= Beginning of Section =

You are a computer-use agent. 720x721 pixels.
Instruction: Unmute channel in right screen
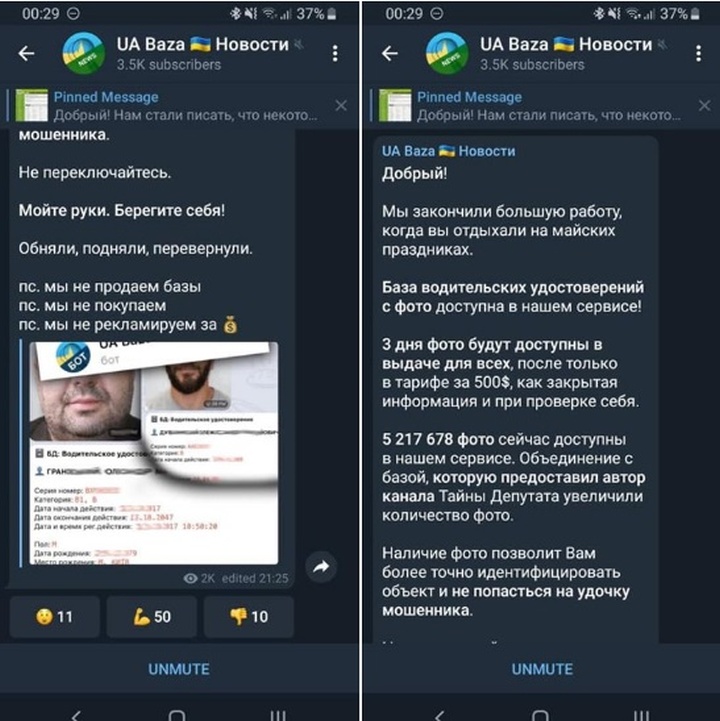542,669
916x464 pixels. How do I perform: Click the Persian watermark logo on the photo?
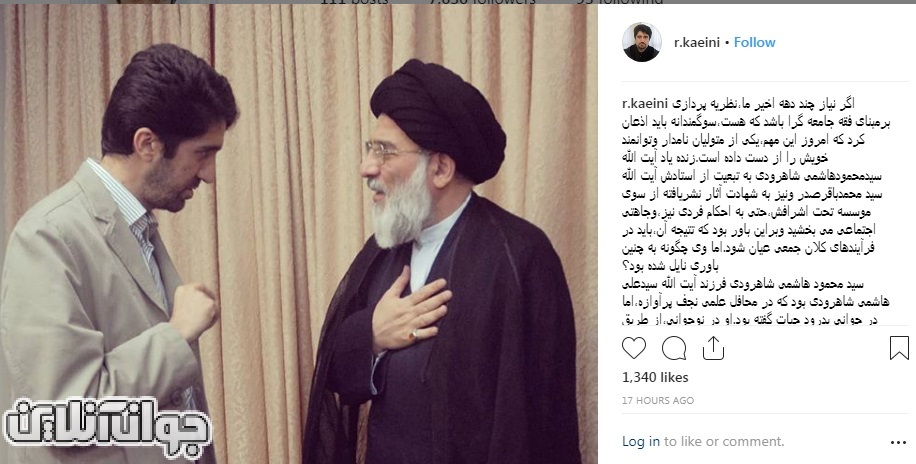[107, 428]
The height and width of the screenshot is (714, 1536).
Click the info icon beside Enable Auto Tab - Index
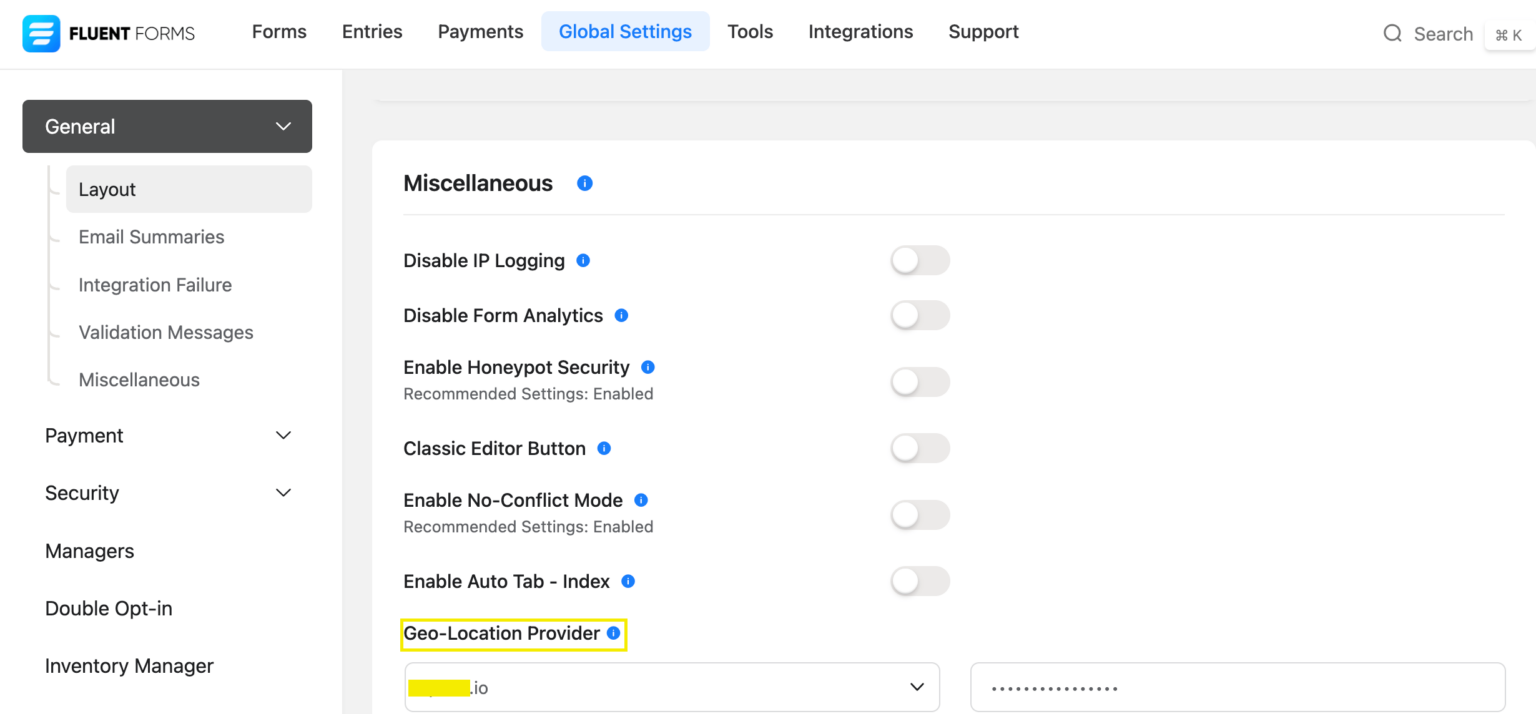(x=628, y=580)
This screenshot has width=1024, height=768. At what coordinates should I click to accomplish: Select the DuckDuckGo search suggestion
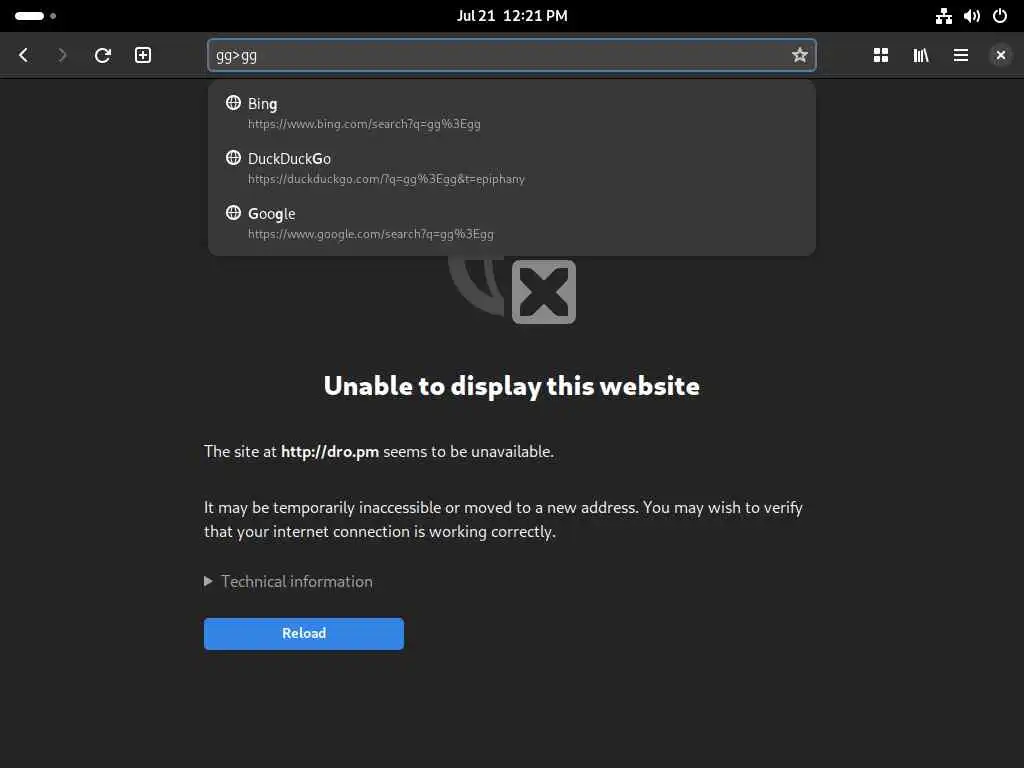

= End of Section =

TASK OBJECTIVE
Please set the data above down exactly, with the pictures removed.

SOLVED PROBLEM
You are a computer-use agent. 720x721 pixels.
Instruction: Unmute channel in right screen
542,669
916x464 pixels. How do I perform: Click the Persian watermark logo on the photo?
[107, 428]
The height and width of the screenshot is (714, 1536).
Click the info icon beside Enable Auto Tab - Index
(x=628, y=580)
This screenshot has width=1024, height=768. At what coordinates should I click to accomplish: Select the DuckDuckGo search suggestion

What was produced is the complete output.